Now, I don’t want to psychoanalyze this piece. Yes, Ramsey said this away from many of the glaring eyes in the media. Yes, Ramsey has essentially known Wenger since he was an impressionable teen and Wenger has demonstrated incredible patience with the midfielder. This simply might be Ramsey protecting an individual who not only has protected him, but might be a fatherly figure (it is not beyond the realm of possibility in sports).
I tried to examine these comments as objectively as possible – and Ramsey is correct. For himself, Wenger played a valuable role in his career – to date. He plucked him out of Cardiff, was there during the injury and really leveraged his skill in the midfield, when many (including myself) were ready to pass him along the pipeline and usher in the next big midfielder (at that type a rising hype in Jack Wilshire). Loyalty is true in sports, but if the team have let the Manager down, then that is a reflection of the Manager.
Let me lay this down – I am a fan of Arsene Wenger. I am one of the few, in a shrinking pool, who advocate for him to stay. I agree with his analytics approach to the game. I enjoy his ability to create a dynamic in the field that I liken to watching a world-class orchestra play Beethoven. When all of the pieces are playing correctly, Arsene can have this team playing beautiful music – and trust me, even my wife, who is not much of a football fan (save for the major events and Champions League) attests to the beauty that is Arsenal football. And let’s be honest, many of us under the age of 35 fell in love with that brand.
Here’s the catch.
If the players have let down the Manager, then that is on the Manager and not on the players. It sounds counter-intuitive but it is not. The Manager selects the players. The Manager dictates the formation, the strategy and most importantly the culture. The Manager is there during practice. The Manager intrinsically – in a way the players are unaware of, and more importantly the fan base is unaware of.
And for Ramsey to say that the players have let down the Manager is to admit that the players, while trying to do their best, have simply not done their best and that is a reflection of the character of the players. That is a reflection of the Manager and the players that the Manager feels gives him the best chance to win.
I specifically point to the two matches against Chelsea and Bayern Munich.
In the 3 -1 loss to Chelsea, these were the stats I paid attention to:
41% represents the amount of aerial duels we won. 33 represents the amount of crosses and 7 is the amount of chances we created. What this is indicative to me is that at no point did we demonstrate the fight needed to win against Chelsea. A cross is an overrated aspect of the game and holds little value, and Wenger as a student of analytics knows this – but these are the players Wenger chose. This, for several seasons, is the way the seasons have broken down.
Look at our previous loss to Bayern –
- 33 clearances
- 4 chances created
- And Arsenal only had more possession in one five-minute interval – near half time!

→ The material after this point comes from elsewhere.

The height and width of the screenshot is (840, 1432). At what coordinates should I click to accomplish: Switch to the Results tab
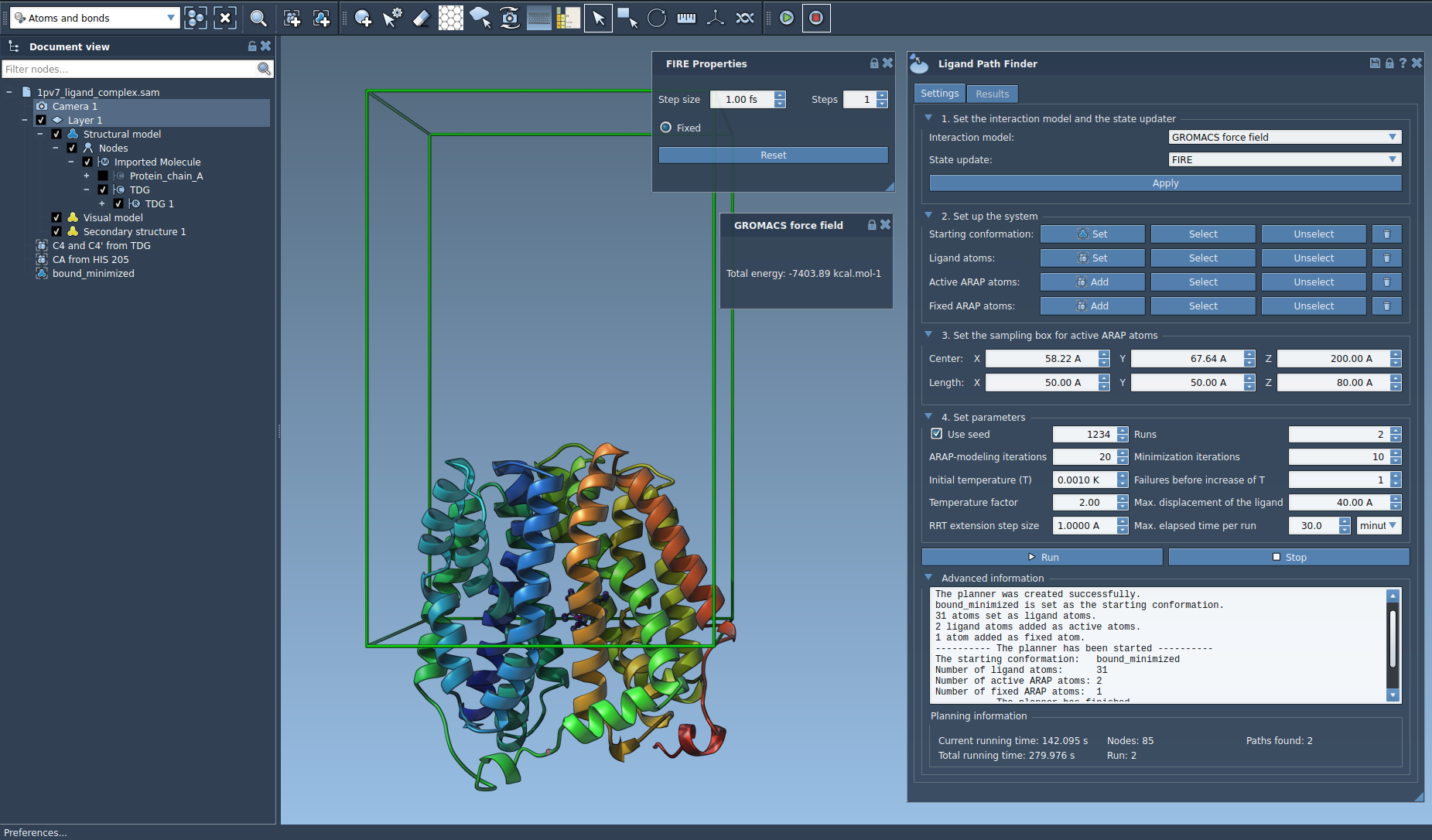[x=992, y=94]
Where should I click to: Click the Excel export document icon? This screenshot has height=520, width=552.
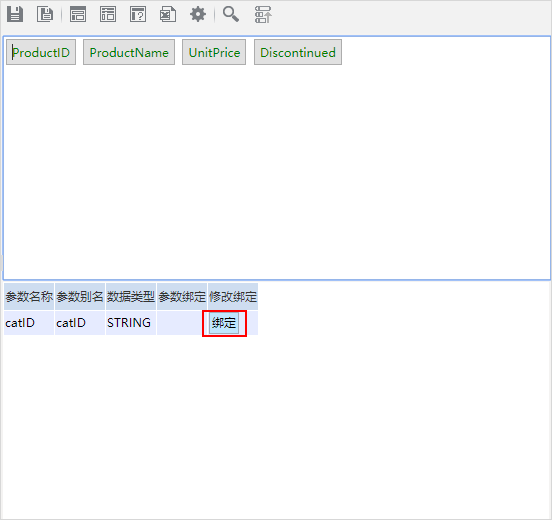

In 20 years as a fan, I have never witnessed a team so dismantled, so utterly loss as the loss to Bayern. The stats show a team that was not ready to compete. It shows a team that capitulated – willingly to its opponent. It was not a bad loss, but a loss that demonstrated what Arsenal truly are – a respectable team, but a team that cannot ever be considered elite.
You see, Ramsey, yes, the players have let Wenger down, but Wenger has let Arsenal down by choosing the players – and unfortunately that is quickly becoming his legacy.